Jury lobt seine "hellsichtige, unbestechliche Analyse unserer Gegenwart"

Die Stadt Köln verleiht den Heinrich-Böll-Preis in diesem Jahr an den 1956 in Krefeld geborenen Romancier und Essayisten Ulrich Peltzer. Die Jury hat Anfang der Woche unter Vorsitz von Oberbürgermeister Jürgen Roters getagt. Sie würdigt Peltzer als geduldigen und sensiblen Begleiter des gesellschaftlichen Wandels in der Bundesrepublik Deutschland.

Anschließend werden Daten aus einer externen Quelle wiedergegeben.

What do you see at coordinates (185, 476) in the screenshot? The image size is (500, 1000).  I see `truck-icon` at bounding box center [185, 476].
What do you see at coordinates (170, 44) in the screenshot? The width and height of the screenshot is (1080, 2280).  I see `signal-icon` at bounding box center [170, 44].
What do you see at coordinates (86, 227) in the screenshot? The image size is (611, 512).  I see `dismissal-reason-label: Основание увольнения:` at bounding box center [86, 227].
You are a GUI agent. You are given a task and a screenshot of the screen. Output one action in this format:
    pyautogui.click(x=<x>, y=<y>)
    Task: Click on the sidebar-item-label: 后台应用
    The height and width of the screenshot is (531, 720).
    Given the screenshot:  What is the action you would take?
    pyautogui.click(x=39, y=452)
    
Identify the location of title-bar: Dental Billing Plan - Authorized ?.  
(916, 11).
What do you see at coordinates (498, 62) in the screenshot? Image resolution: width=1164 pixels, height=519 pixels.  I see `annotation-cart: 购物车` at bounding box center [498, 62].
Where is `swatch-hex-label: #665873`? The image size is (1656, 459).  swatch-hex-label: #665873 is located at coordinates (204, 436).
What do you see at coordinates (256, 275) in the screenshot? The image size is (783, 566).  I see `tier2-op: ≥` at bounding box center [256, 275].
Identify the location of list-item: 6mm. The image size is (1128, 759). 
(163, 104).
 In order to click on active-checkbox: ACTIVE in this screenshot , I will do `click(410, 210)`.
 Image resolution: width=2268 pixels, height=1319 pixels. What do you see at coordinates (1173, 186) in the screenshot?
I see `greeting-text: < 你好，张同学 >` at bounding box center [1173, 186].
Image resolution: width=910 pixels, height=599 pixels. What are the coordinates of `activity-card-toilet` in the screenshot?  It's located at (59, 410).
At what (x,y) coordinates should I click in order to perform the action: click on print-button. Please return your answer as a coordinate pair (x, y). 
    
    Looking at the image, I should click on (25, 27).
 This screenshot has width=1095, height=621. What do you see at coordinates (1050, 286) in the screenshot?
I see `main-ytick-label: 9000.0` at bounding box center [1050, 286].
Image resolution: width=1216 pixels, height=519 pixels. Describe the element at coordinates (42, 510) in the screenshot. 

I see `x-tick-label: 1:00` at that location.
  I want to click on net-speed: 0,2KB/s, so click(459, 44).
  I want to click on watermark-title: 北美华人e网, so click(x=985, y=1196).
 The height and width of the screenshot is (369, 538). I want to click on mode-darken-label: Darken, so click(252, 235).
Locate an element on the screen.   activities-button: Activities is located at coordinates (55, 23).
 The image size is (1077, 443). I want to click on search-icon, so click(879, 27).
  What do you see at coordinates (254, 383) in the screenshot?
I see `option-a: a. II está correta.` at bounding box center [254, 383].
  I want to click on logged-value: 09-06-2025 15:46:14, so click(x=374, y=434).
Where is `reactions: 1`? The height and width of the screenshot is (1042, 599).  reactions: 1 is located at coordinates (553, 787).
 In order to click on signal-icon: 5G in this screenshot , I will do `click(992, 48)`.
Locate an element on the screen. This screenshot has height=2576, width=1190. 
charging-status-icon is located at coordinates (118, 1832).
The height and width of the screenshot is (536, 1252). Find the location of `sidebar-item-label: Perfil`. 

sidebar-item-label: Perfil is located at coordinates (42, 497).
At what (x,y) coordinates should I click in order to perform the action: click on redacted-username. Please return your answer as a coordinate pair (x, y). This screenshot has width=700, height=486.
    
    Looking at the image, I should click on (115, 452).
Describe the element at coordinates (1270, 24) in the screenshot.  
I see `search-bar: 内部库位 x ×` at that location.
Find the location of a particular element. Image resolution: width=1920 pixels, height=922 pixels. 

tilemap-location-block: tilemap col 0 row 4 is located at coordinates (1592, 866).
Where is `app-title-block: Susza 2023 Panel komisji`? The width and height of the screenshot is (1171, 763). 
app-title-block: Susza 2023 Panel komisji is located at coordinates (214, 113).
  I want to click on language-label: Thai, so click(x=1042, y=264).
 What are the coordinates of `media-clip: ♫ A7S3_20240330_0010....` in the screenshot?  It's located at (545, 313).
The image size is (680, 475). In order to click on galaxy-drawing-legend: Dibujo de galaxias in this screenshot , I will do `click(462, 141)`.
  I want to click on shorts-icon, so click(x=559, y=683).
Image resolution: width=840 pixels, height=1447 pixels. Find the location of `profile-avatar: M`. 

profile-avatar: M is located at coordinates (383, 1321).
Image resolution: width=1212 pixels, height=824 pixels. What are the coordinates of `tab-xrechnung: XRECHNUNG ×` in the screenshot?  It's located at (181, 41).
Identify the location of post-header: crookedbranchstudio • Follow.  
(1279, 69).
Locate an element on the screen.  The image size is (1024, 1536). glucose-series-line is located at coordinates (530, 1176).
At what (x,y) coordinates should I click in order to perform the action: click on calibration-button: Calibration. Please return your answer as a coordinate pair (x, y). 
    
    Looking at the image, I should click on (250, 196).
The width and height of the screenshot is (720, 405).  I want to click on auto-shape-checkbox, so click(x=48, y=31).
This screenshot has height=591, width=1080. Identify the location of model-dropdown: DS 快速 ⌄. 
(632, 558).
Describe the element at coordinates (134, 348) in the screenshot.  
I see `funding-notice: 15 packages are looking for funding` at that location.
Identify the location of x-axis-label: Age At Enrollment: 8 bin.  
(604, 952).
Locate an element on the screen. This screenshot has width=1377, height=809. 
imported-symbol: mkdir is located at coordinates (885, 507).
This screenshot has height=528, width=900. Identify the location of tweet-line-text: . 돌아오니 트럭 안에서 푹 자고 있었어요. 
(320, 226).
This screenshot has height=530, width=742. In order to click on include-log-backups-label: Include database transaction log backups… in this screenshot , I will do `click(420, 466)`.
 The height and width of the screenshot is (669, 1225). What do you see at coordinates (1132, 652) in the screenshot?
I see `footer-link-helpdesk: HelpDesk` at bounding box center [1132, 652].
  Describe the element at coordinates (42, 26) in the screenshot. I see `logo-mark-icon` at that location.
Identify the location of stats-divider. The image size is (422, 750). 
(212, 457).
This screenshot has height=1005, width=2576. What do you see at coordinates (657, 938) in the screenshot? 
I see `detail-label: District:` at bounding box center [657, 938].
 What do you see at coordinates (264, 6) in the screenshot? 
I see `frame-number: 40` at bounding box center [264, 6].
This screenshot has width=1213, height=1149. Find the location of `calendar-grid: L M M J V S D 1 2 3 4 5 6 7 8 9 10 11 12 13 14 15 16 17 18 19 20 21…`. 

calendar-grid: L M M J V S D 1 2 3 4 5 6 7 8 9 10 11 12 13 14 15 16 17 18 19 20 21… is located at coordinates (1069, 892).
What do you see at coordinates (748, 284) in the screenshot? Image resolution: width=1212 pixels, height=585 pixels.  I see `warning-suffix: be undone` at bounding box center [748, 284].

Weiter heißt es in der Begründung:

Sei es in seinem 1995 erschienenen Großroman "Stefan Martinez", der das Leben in der Enklave West-Berlin bis zum Tag des Mauerfalls wie unter dem Brennglas in den Blick nimmt, sei es in "Teil der Lösung" (2007), seinem vielgelesenen, im Berlin des frühen dritten Jahrtausends angesiedelten Roman zur Frage der gesellschaftlichen Verantwortung des Einzelnen in Zeiten weltweiter Vernetzung: Stets begreift der Autor die klassische Moderne als ein Werkzeug zur hellsichtigen, unbestechlichen und sprachbewussten Analyse unserer Gegenwart. Für Ulrich Peltzer liegt das Politische nicht zuletzt in der sprachlichen Genauigkeit, und diese Einsicht macht ihn zu einem Erzähler von europäischem Rang.

Der mit 20.000 Euro dotierte Preis wird am Freitag, 2. Dezember 2011, um 18:30 Uhr im Historischen Rathaus der Stadt Köln verliehen. Der Jury gehörten neben Oberbürgermeister Roters und Vertretern aus Rat und Verwaltung als Fachjuroren Marcel Beyer, Professor Dr. Günter Blamberger, Liane Dirks und Hajo Steinert an.